> Data for this exercise:
════════
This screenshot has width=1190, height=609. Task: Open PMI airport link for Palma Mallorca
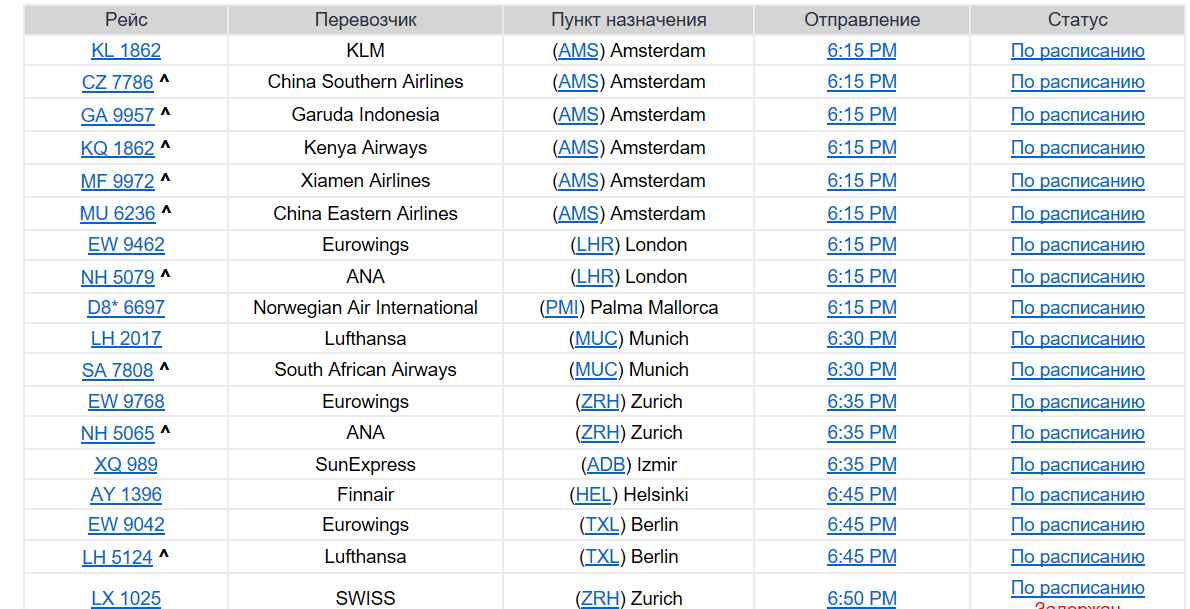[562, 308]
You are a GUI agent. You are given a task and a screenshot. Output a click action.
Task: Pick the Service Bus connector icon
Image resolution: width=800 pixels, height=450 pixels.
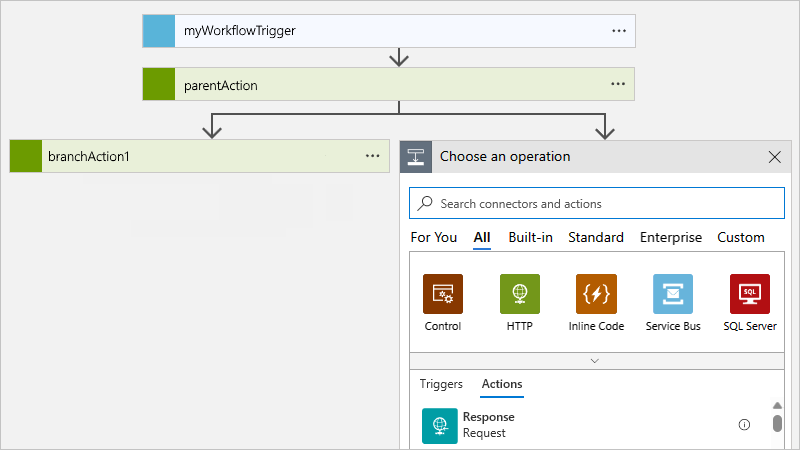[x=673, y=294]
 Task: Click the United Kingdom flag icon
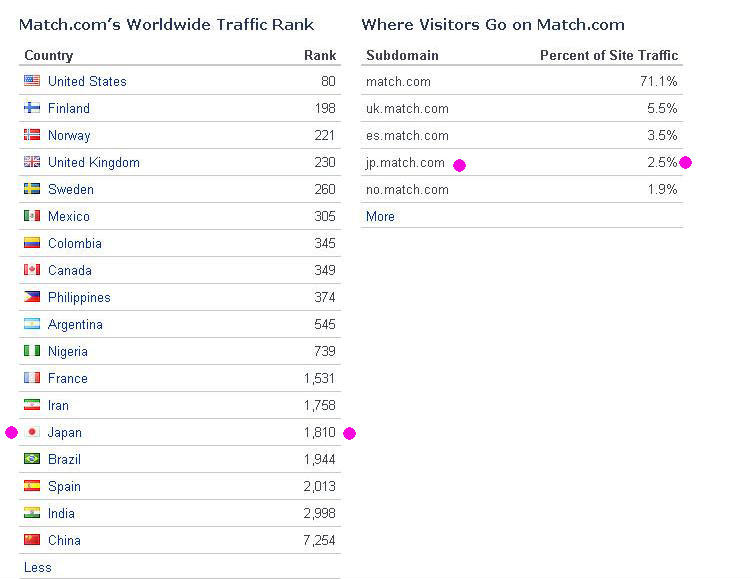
════════
> Task requirements: Copy here each line of the preceding records with "icon" in it.

> Answer section:
Task: Pick the Service Bus connector icon
 Task: Click the United Kingdom flag icon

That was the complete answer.